Saturday, 17 May 2014

To honour...



"You never really understand a person until you consider things from his point of view... Until you climb into his skin and walk around in it."

 - spoken by Atticus Finch, written by Harper Lee, To Kill a Mockingbird 


Autism entered my life and everything changed.

I’m not sure how it impacted my son because he can’t talk. He can’t tell me if he felt a change. If what I saw happening to him is what really happened.

I saw a happy, bright boy disappear before my eyes to be replaced by a withdrawn, disconnected, hidden boy. I don’t know if that’s what really happened but that’s how it felt to me. I don’t know if the impact of that was as devastating to Harrison as it was to me because he can’t tell me.

I don’t know if he misses something he never really had in not being able to talk. I don’t know if he feels angry that he can’t play the way the other kids can. I don’t know if he feels sad that Christmas and birthdays are celebrated differently to other kids. I don’t know if he is scared that he is nearly eight and still wears nappies.  I don’t know if he hates having to go to a different school to his sister.

I don’t know. I don’t know. I don’t know.

My son and children like him  are seen as unanswerable questions. Mysteries too hard to solve. Society in its disdain for not having the answer resolves to put them to the side because the awkwardness of the unknown is too overwhelming. The result is families left in isolation with children being treated as objects placed where someone decides they fit best.

It hurts to be his Mum, his “person” and to not know. How can I fix it if I don’t know?

How can I not?

I am his Mum.  I am his “person”.

Because I call him “Son” I honour him. Because he was created to live in this time at this place by a Creator God that sacrificed all for him, I honour him.

I walk in his shoes.
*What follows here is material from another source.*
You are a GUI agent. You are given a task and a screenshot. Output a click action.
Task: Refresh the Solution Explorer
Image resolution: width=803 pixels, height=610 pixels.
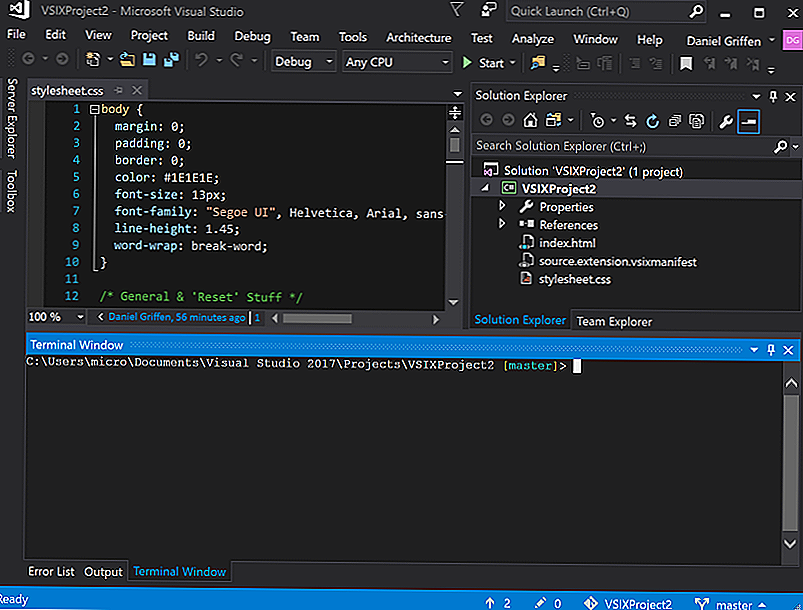[x=652, y=121]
I get down on my knees and see the world from his view. I think how it would feel to be looked at that way. I hear how it is to be spoken to that way.

Above all the unanswered questions there is my son. A boy. A person with purpose and destiny. Not a mistake. Not an accident. He is not my “lot in life” that I have to carry.

And there it is. My life is again made richer and my place in this world more defined because of what he is teaching me.